LCN2 seminar: The anatomy of a population-scale social network
22 April 2022 , 15:00 – 16:00 CEST
Lecture for Leiden Complex Networks Network (LCN2) by Eszter Bokányi.
Title: The anatomy of a population-scale social network
Abstract: The analysis of large-scale societal networks has recently seen tremendous growth, in part because of the relative abundance of digital data sources such as online social networks or mobile communication datasets. However, most of these data sources lack demographic data on users or are uncertain with respect to the representativity of the user sample. Moreover, it is often not clear what exact social relations these online or communication ties represent, thus, it is difficult to interpret findings.
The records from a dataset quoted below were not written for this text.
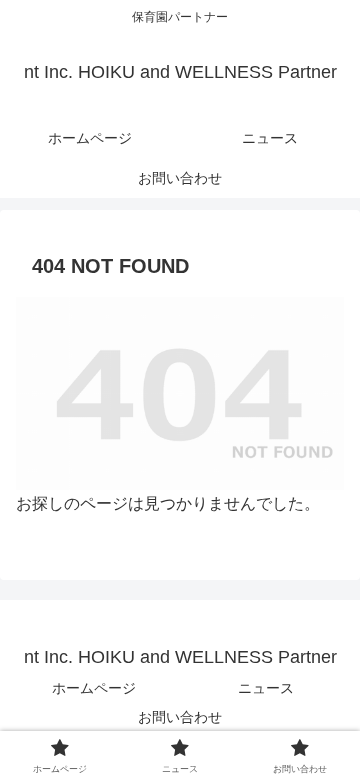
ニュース (266, 688)
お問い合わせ (180, 717)
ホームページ (94, 688)
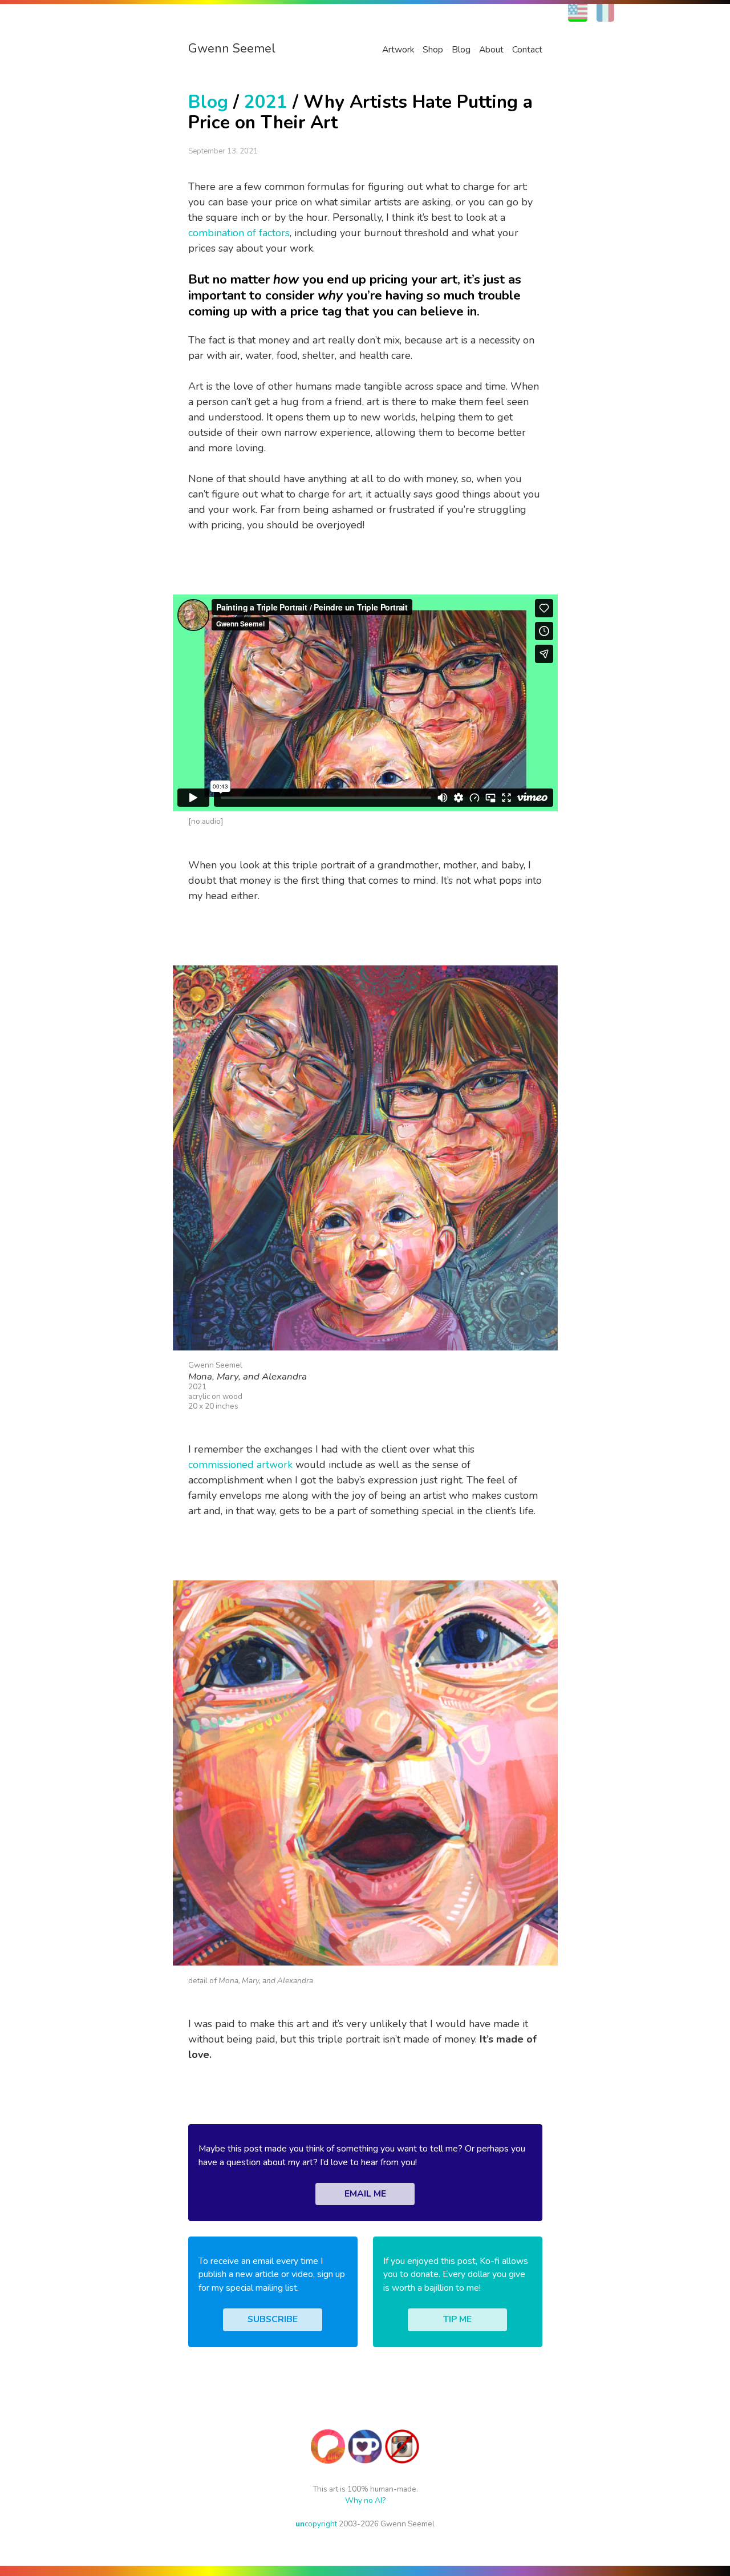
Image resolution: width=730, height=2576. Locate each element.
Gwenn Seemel (231, 48)
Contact (527, 49)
This talk will attempt to overcome a number of these drawbacks by presenting a thorough overview of the structure of a 17M node multilayer population-scale social network of the Netherlands containing roughly 1.6B edges derived from highly curated official data sources of CBS Netherlands. First, we show how the degree distribution of this network is a composition of the degree distributions of the different types of edges. In the overall degree distribution, we find a characteristic value that is in sharp contrast to the scale-free or other fat-tailed distributions found in online social networks or communication networks. Second, we discuss different types of clustering in this multilayer network, and show how closed or open network structures emerge for people of certain ages. In particular, we introduce a normalized multilayer clustering coefficient that we call excess closure, that captures the fraction of triangles in people’s social circles that span across multiple types of relationships. Finally, we show that long-range ties that span large distances are very scarce in this network, which is in contrast to findings in online social networks, and does not promote fast and efficient diffusion processes over this structure, despite average path lengths being low. Our measurements are first steps in building both methods and universal insights on the rich network structure of highly curated population-level network datasets.